— start —
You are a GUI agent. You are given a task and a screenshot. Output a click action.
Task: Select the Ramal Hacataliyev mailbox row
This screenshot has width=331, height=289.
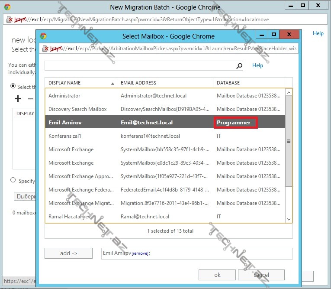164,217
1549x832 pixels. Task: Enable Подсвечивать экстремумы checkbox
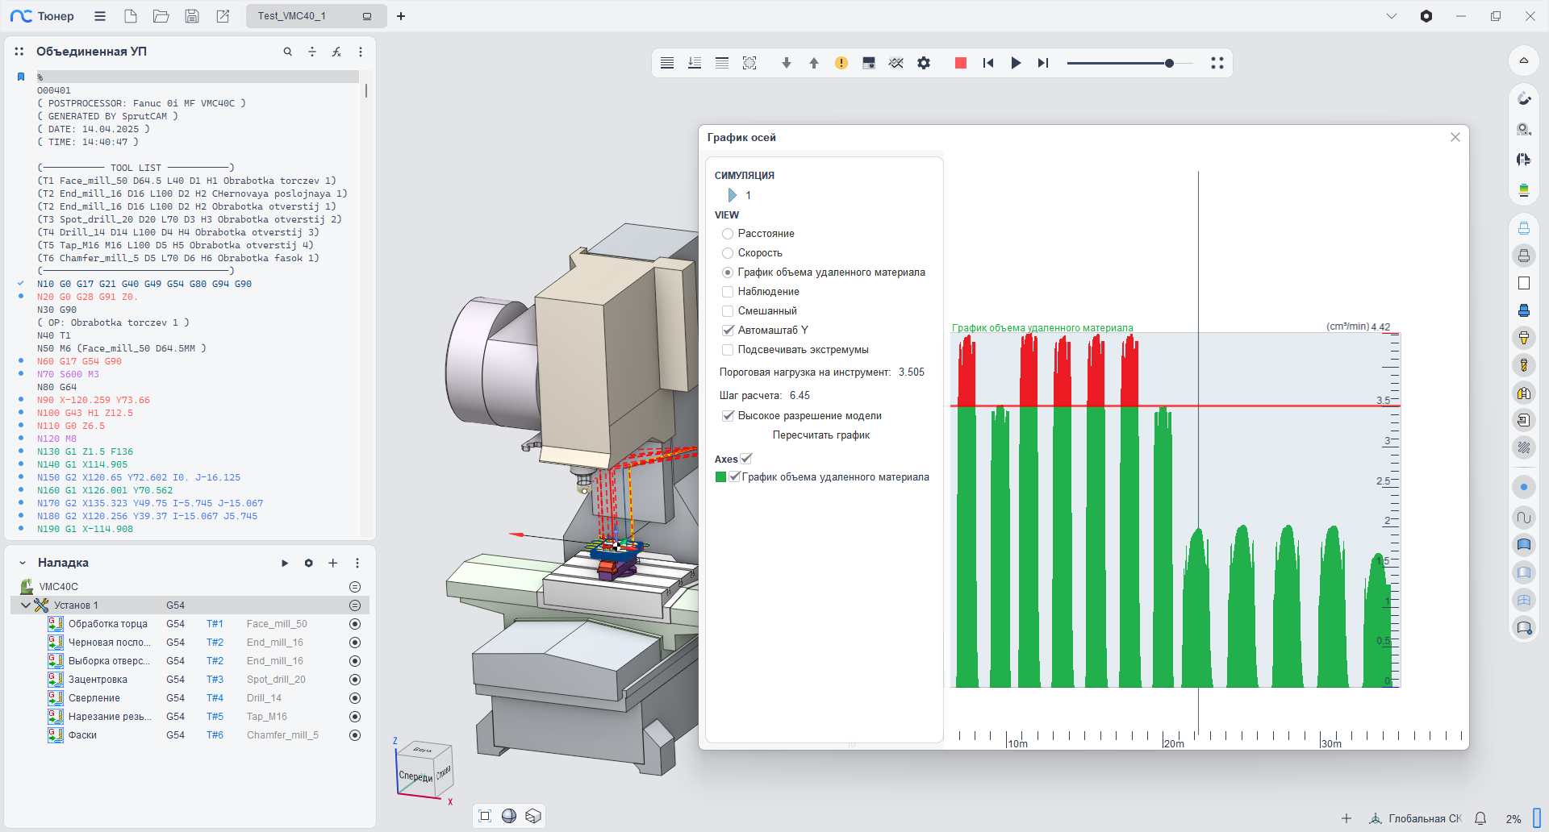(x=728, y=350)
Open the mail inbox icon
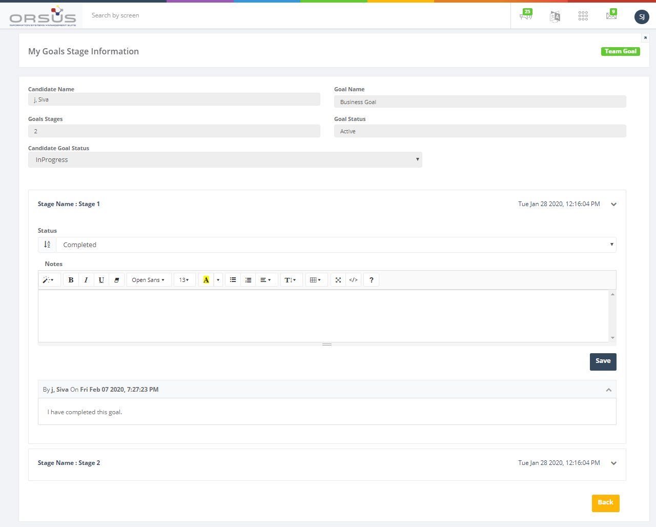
— end —
REQUIRED WORK
Find each line of the material that contains the string "screenshot", with uppercase and lowercase letters treated as different, and copy those lines in full.

IN RESPONSE
You are a GUI agent. You are given a task and a screenshot. Output a click action.
This screenshot has width=331, height=289.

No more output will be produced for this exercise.